One of the most advantageous benefits to an HIP is the reusable encapsulated business cases. That means, once you create a package, you’re able to reuse it for many other business situations. For example, if you supply loans for students, once you create the concept, logic and code of delivering the loan, that package can be reused by other education groups that use an ERP.

Additionally, you can offer these packages in marketplaces — not of APIs, but of business cases, to companies and partners that have a use case for them.

The packages also add traction to your organization, as your business developer can offer ready-to-use packages to other companies or partners in the marketplace.

API evangelists are in charge of promoting and supporting their use by partners. However, with the package approach, evangelists take on a new role, giving partners the opportunity to create new packages in real-time. For example, a developer can discuss separate business cases while creating packages directly in the HIP.

Partners with a sandbox testing environment are able to simulate and create packages to accelerate any kind of business. For instance, if a university wants to provide credit for students to pay tuition using a bank, and the university has an ERP, a

HIP provides the connection by using the package, the bank and ERP, providing logic and built-in security that has already been tested and approved.

While the goal of an HIP is not to eliminate the access point of APIs, it’s to provide a marketplace of ready-to-use business cases that help make businesses more efficient. Instead of one open API, an HIP brings a broader, end-to-end, view that considers the global ecosystem that requires systems integration in a standard, yet cumbersome, way.

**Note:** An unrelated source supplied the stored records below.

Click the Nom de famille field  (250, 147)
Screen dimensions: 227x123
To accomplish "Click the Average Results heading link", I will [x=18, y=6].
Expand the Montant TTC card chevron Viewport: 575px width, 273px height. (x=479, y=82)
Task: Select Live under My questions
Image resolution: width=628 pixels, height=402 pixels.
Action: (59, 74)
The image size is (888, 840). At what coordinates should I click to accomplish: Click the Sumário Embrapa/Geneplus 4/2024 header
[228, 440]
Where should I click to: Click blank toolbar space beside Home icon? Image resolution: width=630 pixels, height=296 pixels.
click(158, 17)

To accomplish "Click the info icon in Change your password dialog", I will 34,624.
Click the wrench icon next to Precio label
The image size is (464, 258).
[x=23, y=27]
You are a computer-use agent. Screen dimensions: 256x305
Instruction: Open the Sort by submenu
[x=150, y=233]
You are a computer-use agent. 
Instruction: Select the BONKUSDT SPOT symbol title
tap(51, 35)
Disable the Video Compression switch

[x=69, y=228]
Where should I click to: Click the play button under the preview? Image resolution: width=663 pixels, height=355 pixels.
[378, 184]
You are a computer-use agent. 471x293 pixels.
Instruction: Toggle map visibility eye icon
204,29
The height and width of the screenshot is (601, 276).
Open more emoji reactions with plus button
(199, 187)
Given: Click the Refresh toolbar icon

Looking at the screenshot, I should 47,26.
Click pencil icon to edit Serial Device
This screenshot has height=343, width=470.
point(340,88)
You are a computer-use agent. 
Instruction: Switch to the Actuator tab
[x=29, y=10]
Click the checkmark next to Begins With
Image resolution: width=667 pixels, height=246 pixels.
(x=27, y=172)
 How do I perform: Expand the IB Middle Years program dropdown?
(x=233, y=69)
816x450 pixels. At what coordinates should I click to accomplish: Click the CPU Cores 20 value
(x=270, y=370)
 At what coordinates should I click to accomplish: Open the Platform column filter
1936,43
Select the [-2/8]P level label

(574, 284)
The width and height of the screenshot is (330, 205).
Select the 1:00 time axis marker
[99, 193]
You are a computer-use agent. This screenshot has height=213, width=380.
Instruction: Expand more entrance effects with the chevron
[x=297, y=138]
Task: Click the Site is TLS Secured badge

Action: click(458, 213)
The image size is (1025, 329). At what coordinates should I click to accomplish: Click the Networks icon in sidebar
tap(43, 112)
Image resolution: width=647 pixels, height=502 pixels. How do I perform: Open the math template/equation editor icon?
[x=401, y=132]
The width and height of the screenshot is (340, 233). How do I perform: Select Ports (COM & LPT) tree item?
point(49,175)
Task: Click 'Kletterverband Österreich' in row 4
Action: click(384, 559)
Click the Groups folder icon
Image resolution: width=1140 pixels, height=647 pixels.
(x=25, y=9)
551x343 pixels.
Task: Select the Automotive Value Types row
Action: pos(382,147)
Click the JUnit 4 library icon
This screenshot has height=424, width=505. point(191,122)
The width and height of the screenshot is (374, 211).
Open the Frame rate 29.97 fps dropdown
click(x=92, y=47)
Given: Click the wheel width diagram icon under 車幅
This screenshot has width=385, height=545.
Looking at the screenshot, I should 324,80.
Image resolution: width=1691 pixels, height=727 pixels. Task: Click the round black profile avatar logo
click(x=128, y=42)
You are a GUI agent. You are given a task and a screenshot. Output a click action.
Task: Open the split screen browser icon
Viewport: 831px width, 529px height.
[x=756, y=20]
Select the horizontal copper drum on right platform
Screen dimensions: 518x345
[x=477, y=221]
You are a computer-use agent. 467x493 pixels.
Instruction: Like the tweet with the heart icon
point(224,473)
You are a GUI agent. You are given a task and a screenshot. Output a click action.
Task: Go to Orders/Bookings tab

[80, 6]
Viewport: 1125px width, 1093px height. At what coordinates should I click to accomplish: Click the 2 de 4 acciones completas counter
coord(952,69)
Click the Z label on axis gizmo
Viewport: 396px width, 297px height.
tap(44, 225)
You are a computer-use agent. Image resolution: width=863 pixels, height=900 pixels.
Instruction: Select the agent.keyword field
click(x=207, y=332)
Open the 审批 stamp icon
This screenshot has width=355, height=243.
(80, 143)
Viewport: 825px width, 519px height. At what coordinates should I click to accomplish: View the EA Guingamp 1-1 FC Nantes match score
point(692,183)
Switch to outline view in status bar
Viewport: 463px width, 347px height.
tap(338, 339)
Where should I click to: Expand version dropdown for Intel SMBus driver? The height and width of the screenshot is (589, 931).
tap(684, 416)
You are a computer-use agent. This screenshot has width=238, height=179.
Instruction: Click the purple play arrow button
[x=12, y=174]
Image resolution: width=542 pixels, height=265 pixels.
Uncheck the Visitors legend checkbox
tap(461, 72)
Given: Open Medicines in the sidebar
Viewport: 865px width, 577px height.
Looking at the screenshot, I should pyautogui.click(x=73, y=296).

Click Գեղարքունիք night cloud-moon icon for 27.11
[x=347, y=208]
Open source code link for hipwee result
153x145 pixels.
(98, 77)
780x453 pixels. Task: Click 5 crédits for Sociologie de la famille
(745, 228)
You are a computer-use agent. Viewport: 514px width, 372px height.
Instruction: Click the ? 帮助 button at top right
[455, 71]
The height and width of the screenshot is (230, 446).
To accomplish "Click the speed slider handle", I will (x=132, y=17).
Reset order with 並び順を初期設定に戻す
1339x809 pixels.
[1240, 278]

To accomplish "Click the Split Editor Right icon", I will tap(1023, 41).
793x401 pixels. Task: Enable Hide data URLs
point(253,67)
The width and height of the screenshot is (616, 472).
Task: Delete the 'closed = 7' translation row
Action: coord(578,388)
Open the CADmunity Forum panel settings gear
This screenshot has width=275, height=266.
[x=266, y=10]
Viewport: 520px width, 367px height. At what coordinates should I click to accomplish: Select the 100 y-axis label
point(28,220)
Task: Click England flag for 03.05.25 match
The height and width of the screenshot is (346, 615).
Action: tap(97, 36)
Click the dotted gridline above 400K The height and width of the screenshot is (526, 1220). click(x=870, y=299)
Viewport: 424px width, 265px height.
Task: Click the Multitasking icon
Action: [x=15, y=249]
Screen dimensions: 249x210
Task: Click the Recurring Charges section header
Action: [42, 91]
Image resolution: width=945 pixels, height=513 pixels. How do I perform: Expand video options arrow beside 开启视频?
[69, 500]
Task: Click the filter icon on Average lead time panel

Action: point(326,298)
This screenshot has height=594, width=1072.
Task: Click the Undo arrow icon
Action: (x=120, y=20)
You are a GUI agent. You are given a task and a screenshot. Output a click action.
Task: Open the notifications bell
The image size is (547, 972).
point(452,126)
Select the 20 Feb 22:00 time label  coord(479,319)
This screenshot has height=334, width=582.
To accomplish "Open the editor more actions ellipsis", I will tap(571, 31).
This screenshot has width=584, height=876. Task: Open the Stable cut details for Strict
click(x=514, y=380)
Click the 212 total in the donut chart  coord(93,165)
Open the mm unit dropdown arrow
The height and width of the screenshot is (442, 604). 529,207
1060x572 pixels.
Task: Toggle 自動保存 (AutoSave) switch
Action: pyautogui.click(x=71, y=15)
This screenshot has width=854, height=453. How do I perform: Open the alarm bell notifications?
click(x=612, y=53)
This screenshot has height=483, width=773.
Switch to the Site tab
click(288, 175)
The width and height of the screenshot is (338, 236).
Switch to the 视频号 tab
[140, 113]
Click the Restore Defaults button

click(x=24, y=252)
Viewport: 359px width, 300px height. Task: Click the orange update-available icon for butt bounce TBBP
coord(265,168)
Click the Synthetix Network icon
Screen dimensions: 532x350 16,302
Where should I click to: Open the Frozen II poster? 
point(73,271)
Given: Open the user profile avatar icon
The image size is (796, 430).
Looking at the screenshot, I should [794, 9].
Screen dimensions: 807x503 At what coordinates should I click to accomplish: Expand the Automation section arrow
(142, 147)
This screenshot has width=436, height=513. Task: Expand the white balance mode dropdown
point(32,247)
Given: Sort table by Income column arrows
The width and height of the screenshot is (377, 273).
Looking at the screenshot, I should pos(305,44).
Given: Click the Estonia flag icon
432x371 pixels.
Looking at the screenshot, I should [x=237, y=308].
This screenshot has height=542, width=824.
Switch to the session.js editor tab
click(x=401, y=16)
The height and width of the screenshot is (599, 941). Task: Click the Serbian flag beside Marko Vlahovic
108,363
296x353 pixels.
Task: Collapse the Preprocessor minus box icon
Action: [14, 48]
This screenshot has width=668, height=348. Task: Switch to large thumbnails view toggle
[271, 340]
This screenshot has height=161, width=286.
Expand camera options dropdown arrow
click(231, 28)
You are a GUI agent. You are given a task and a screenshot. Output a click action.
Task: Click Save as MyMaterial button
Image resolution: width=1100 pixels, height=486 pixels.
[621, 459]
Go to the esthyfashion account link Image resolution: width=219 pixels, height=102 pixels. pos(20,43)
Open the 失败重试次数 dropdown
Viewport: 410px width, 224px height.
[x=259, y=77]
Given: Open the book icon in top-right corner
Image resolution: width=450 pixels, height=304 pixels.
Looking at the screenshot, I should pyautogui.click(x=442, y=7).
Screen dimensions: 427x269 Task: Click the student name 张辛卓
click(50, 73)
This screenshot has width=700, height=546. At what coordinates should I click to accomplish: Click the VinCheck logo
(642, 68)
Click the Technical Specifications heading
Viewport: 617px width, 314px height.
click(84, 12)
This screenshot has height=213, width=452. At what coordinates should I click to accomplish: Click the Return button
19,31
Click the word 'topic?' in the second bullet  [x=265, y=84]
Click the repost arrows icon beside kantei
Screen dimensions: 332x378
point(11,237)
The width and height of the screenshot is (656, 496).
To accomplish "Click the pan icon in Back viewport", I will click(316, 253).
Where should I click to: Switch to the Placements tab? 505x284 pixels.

Another benefit an HIP offers is it enables businesses to change the way they interact with partners, customers and revenue streams, while decreasing the disconnection between developers, APIs, architecture, integrations and potential deals.

Finally, an HIP aims to future-proof your organization’s structure to engage business ecosystems with cloud-scale, ready-to-use processes, business cases and security. The HIP approach can provide innovation opportunities not available with the current developer portal and API-based model.